## TASKS TO PERFORM:
1. In the election schema overview, which sources publish certified data?
2. Pick up the election schema overview at the point where it stops and keep writing it.

## DOCUMENT SEGMENT:
....

Schema Overview
The unified schema defines the structure of every election record at every pipeline layer. A single record represents one candidate’s (or one ballot measure choice’s) vote count in one geographic unit for one contest. All sources — MEDSL, NC SBE, OpenElections, VEST, Clarity — are normalized into this schema at L1. Subsequent layers (L2–L4) add fields but never remove them.
A record has six sections: election, jurisdiction, contest, results, turnout, source, and provenance. Not every field is populated for every record. Fields that the source does not provide are null, not inferred.
Election
Identifies which election this record belongs to.
| Field | Type | Description | Example |
|---|---|---|---|
date | date | Election date (ISO 8601) | 2022-11-08 |
year | integer | Election year, derived from date | 2022 |
type | ElectionType | General, primary, runoff, special, etc. | General |
stage | string | Source-provided stage code | GEN |
special | boolean | Whether this is a special election | false |
certification_status | string | Certified, unofficial, or unknown | certified |
The type field is an enum — see Enumerations Reference. The stage field preserves the raw source value (MEDSL uses GEN/PRI/RUN; NC SBE does not have a stage column). The certification_status field reflects whether the source data represents certified results. NC SBE and MEDSL publish certified data. Clarity publishes unofficial election night results that may be updated.

....

## DATASET RECORDS:

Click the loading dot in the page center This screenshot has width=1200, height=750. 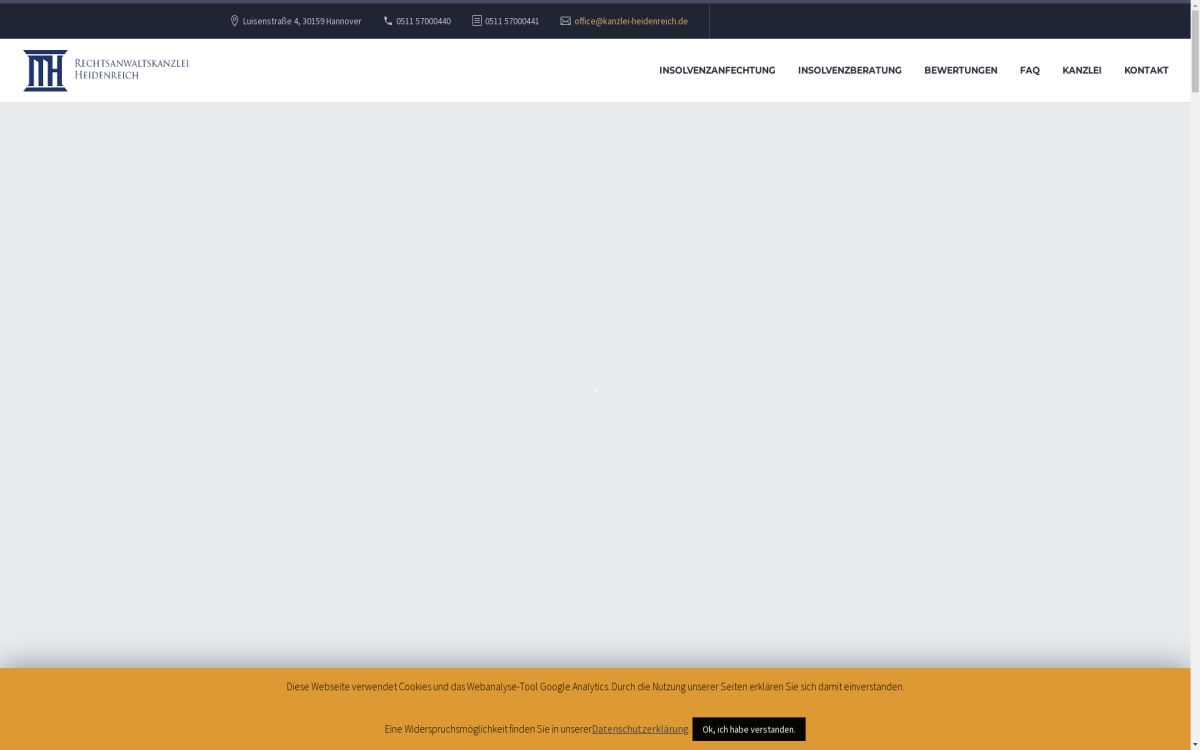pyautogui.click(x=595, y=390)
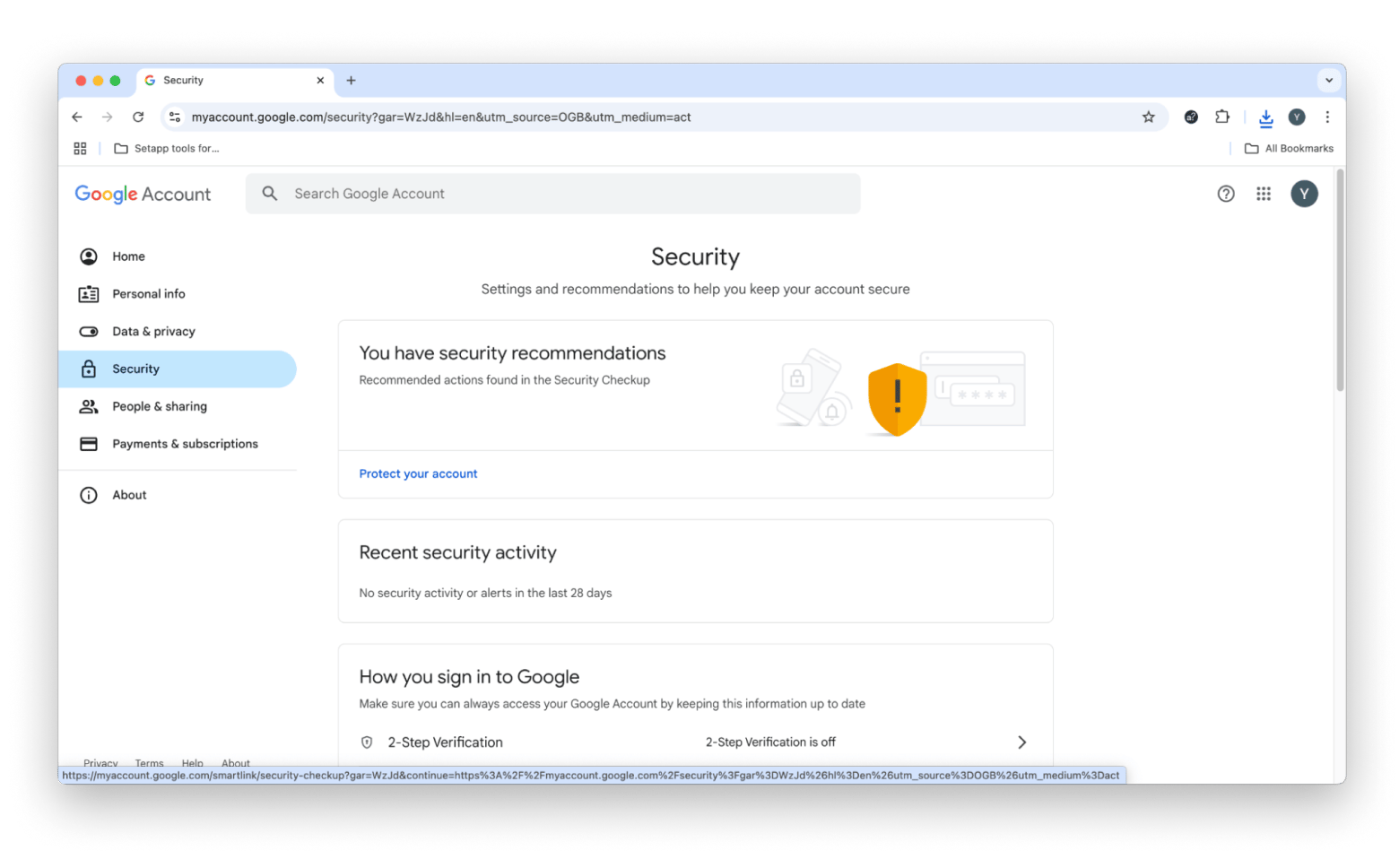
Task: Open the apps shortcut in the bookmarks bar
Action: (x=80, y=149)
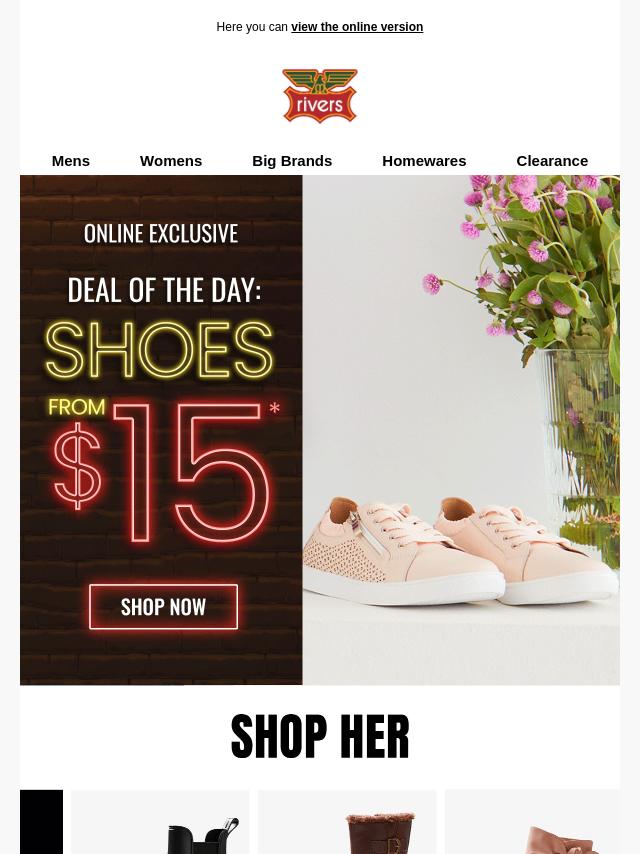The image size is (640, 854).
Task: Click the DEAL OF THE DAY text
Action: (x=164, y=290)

....

## ANSWERS TO THE PROBLEMS:
1. NC SBE and MEDSL.

2.
Jurisdiction
Identifies the geographic unit where votes were counted.
| Field | Type | Description | Example |
|---|---|---|---|
state | string | Full state name | North Carolina |
state_po | string | Two-letter postal code | NC |
state_fips | string | Two-digit state FIPS code | 37 |
county | string | County name (may be null for statewide) | Wake |
county_fips | string | Five-digit county FIPS code | 37183 |
precinct | string | Precinct name or code from the source | 01-01 |
precinct_code | string | Numeric precinct code (NC SBE only) | 0101 |
jurisdiction_name | string | Jurisdiction name from MEDSL | WAKE |
jurisdiction_fips | string | Jurisdiction FIPS from MEDSL | 37183 |
ocd_id | string | Open Civic Data identifier (when available) | ocd-division/country:us/state:nc/county:wake |
level | JurisdictionLevel | Geographic granularity of this record | Precinct |
The county_fips field is the primary geographic join key across sources. It is enriched from Census FIPS reference files at L1 when the source provides a county name but no code. The ocd_id field is populated when a mapping exists; it is null for most records today.
The level field indicates what geographic unit this row represents. Most records are Precinct. Some sources provide only county-level aggregates (County). VEST data with precinct boundaries is Precinct with accompanying geometry.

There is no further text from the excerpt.